Kısa görüşmemizde, Sayın Prof. Dr. Tekin, fikir ve düşünceleri ile adeta bu tabloyu yaşadı ve yaşattı. Umut verici söylem ve açıklamalarda bulundu.
Sayın Prof Dr. Tekin' i, uzun yıllardır tanırız. Faktörler ne kadar değişse de, değişen koşullara uyan ve insanlarla iyi ilişki kurabilen, imkânları elverdiği sürece de, her etkinlik ve faaliyetin içinde olmak isteyen, bir yöneticimizdir.
Bir yöneticide sahip olması gereken, bilgi, deneyim, önsezi, yetki ve sorumluluk trafiğini doğru yönlendirme ve denetleme, başarı ve başarısızlıkları paylaşabilme, ekibini eğitebilme gibi meziyetlere de sahiptir.

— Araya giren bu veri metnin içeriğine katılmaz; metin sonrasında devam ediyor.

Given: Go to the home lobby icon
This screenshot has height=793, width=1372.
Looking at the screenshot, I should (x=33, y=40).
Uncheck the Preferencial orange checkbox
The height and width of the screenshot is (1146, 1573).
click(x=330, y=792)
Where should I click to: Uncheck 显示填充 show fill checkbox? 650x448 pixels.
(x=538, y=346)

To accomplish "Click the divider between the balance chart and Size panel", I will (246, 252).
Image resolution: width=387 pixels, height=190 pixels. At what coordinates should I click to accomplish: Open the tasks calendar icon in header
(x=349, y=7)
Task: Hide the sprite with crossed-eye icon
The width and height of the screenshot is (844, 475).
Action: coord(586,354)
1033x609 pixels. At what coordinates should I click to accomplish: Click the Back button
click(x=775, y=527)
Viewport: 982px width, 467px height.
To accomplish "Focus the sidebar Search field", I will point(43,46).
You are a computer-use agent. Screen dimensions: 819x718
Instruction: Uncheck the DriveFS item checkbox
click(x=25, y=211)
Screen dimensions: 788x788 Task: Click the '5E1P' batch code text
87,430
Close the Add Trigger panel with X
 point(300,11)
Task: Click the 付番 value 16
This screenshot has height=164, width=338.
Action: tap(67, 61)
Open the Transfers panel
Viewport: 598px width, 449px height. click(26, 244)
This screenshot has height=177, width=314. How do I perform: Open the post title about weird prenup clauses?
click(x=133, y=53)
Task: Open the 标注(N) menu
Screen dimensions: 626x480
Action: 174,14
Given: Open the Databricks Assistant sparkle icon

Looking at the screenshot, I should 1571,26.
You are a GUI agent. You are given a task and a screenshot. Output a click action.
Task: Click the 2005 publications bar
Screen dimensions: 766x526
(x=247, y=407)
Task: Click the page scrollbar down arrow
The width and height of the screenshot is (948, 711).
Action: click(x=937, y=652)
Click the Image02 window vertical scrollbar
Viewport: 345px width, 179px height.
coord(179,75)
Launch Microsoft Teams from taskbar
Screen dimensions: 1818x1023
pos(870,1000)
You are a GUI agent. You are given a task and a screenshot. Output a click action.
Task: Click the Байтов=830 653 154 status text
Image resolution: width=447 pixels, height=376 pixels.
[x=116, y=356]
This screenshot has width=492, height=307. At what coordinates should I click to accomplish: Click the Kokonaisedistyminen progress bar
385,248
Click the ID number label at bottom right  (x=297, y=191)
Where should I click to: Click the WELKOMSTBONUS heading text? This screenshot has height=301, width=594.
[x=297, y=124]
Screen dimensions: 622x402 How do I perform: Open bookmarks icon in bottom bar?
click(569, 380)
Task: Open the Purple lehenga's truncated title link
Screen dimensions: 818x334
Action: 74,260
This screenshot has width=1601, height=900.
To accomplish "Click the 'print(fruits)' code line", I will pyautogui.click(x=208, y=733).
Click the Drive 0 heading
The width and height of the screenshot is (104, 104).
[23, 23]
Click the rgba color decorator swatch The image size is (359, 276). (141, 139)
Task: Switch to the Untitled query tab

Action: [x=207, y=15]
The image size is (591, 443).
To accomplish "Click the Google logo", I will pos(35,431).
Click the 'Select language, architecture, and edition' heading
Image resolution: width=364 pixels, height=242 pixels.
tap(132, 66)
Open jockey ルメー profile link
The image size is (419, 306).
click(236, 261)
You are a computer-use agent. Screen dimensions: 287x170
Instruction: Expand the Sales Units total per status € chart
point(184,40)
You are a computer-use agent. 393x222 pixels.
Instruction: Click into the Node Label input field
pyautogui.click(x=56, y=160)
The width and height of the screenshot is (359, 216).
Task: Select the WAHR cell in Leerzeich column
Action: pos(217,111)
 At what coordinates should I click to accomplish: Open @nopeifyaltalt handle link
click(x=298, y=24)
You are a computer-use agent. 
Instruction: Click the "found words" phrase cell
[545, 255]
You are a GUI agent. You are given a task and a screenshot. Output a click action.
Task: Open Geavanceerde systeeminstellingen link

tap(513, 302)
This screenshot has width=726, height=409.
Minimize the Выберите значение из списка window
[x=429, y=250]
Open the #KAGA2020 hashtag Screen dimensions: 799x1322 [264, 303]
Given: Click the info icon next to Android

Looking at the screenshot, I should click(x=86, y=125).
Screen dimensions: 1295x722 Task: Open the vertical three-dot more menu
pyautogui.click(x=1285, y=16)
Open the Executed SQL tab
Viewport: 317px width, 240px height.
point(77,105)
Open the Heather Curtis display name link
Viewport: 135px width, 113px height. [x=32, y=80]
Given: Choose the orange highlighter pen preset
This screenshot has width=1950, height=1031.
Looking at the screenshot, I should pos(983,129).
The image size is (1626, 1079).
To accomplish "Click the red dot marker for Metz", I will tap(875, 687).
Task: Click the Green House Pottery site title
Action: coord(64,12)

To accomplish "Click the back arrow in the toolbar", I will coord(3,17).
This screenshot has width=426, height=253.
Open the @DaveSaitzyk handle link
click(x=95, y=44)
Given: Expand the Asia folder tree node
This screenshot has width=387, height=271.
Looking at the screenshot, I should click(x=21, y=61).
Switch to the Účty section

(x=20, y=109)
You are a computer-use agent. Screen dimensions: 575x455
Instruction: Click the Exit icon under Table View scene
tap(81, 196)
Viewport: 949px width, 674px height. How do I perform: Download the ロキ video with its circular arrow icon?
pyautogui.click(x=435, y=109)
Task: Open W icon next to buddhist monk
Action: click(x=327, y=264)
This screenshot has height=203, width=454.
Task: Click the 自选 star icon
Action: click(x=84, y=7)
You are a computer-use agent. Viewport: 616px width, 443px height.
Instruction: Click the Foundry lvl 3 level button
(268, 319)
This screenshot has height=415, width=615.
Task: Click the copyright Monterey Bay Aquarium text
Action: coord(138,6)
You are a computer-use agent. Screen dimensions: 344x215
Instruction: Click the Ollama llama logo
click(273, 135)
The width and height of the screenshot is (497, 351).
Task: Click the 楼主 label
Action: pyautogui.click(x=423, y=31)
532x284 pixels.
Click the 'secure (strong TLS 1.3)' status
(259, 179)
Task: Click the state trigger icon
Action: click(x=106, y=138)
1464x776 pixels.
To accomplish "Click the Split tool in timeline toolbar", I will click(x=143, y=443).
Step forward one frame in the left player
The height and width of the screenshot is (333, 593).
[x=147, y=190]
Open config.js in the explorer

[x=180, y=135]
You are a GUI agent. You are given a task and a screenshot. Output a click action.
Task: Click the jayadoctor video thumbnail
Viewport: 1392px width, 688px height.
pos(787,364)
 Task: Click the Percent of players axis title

Sohbet süresince dikkat ettik; sürekli "BİZ" kelimesi kulandı. Bu tavrı ile de "EKİP", "TAKIM RUHU" gibi, kavramları ön planda tutuğunu, düşünceleri ve söylemleri ile hissettir.
Gerçekten de içinde bulunduğumuz çağda, lider ve yönetici dönemi bitti. Tanımları da değişti. Gerçi karizmatik, bir kadronun temsilcisi insanlar, hala pirim yapıyor ama Lider ve yönetici, "EKİBİ", "PROĞRAMI" ve "PROJELERİ" ile iyi bir lider ve yöneticidir. .
Diğer yandan Sayın Prof. Dr. Tekin' in, dengeli bir hayat anlayışı var. Dayanışmacı bir ruha sahiptir. "HOŞGÖRÜ" ve "DİYALOĞ" ise yaşamında, olmazsa olmaz konumda.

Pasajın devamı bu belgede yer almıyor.